**TASK ITEM**
Look over the entries that follow and work out how many lines contain "will". State the number only.

**Stored items from a collection**
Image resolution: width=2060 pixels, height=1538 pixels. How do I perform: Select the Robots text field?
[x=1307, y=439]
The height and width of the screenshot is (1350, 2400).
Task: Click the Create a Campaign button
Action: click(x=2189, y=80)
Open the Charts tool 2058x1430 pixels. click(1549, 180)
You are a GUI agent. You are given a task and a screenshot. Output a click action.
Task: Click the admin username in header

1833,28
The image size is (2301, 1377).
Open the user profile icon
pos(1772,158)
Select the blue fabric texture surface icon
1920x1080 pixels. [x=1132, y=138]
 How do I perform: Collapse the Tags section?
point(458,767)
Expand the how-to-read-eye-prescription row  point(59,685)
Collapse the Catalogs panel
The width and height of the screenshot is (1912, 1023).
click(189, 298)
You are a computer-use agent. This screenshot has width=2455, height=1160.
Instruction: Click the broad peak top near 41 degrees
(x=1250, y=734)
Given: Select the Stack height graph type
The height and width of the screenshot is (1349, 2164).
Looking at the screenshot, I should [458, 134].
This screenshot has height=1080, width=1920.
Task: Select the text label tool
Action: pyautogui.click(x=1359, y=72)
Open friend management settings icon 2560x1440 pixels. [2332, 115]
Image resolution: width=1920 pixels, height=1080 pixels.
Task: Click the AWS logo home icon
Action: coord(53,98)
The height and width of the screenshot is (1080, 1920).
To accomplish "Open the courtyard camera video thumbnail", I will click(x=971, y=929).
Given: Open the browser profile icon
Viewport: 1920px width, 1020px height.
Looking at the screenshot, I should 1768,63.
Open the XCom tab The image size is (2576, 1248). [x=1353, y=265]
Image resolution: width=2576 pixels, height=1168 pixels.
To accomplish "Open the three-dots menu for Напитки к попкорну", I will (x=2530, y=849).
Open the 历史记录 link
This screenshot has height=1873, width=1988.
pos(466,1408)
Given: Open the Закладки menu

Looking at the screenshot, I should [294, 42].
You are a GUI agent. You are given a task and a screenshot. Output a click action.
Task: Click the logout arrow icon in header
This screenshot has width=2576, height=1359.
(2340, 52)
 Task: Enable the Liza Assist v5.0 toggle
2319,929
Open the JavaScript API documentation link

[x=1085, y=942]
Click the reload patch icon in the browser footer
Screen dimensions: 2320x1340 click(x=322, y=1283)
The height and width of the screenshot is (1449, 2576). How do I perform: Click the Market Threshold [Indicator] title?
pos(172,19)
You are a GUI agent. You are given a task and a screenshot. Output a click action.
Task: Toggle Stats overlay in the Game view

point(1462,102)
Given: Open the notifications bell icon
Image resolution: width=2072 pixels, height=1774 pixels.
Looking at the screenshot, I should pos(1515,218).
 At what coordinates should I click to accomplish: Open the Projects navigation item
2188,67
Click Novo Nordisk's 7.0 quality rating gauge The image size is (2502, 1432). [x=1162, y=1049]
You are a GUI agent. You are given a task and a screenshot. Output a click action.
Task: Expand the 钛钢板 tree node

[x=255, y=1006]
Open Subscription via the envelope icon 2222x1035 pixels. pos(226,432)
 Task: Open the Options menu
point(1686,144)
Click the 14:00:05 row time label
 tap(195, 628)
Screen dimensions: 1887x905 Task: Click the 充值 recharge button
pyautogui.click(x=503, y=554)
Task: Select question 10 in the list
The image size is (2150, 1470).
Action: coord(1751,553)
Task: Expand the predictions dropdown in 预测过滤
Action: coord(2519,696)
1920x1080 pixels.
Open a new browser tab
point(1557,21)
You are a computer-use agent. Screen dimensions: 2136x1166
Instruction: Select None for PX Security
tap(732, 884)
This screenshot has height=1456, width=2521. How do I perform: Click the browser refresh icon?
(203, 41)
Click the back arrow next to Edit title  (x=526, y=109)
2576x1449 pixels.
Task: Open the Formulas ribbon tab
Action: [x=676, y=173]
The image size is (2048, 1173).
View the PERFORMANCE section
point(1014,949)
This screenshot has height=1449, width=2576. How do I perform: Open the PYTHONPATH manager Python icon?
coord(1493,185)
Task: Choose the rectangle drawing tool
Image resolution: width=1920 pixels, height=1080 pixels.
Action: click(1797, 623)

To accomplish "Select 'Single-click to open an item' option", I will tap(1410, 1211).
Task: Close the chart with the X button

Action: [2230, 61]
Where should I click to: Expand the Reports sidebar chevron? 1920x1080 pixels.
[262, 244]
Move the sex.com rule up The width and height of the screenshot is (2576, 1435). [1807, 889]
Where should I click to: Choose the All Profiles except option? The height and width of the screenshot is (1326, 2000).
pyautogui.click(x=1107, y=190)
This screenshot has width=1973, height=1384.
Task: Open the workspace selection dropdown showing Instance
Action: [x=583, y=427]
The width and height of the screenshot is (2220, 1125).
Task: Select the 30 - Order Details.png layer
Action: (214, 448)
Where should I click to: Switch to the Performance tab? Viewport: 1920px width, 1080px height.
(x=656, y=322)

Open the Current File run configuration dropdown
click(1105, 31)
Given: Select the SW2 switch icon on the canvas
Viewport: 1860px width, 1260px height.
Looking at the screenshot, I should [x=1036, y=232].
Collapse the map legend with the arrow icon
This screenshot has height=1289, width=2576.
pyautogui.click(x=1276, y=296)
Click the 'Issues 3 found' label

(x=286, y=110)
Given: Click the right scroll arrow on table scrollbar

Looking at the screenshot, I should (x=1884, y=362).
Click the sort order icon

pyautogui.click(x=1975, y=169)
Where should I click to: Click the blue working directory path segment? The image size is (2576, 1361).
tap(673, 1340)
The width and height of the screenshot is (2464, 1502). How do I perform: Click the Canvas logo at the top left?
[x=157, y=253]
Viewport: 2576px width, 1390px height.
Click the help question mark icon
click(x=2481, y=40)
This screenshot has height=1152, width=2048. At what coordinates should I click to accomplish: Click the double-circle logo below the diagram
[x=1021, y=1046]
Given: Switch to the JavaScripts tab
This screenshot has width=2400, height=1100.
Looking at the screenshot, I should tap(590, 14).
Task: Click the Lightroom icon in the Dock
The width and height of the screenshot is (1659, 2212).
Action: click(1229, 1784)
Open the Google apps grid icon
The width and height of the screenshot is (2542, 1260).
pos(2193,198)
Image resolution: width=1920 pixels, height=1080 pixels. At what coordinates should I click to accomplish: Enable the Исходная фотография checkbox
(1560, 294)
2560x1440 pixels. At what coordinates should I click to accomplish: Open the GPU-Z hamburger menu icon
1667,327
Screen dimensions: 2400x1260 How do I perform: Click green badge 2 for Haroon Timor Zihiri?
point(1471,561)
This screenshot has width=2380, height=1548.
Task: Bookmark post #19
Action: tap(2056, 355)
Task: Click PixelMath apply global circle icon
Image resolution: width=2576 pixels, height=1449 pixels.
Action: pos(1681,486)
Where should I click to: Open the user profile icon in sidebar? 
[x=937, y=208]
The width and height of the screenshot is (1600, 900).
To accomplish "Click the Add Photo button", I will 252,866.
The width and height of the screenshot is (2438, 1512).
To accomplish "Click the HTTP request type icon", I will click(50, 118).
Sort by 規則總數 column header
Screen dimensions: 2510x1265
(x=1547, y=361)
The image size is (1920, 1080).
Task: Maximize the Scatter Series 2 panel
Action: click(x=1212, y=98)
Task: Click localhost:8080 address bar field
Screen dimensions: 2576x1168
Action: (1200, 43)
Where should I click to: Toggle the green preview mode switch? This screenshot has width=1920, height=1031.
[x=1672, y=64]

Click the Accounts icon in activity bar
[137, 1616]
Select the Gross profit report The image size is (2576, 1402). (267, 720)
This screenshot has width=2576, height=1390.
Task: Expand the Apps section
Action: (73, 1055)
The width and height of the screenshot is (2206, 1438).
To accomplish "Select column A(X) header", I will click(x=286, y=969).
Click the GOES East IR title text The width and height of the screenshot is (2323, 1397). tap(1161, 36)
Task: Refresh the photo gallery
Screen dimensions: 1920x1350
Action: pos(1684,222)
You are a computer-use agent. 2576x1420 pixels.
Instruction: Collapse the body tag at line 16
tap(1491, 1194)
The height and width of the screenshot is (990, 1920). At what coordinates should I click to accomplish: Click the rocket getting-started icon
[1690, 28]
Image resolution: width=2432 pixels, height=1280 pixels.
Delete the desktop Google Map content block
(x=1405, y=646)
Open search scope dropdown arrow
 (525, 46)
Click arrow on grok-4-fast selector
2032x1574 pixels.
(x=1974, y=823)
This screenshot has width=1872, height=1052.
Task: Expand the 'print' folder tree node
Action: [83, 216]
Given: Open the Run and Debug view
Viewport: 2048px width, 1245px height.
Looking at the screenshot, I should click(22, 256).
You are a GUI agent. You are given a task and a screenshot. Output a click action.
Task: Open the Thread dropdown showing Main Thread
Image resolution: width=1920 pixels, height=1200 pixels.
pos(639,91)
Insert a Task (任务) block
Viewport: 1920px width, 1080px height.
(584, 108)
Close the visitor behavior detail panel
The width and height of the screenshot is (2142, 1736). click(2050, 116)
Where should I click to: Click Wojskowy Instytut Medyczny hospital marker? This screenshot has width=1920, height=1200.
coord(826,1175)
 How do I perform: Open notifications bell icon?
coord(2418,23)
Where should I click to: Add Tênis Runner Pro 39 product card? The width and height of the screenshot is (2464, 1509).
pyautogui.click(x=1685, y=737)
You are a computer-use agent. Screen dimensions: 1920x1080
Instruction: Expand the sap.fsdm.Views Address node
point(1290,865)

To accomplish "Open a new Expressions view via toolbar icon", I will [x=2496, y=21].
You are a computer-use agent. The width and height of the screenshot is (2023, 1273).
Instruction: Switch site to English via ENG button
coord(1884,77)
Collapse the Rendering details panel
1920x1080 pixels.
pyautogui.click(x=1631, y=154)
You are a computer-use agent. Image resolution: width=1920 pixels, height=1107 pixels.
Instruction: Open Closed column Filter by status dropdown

**ANSWER BOX**
7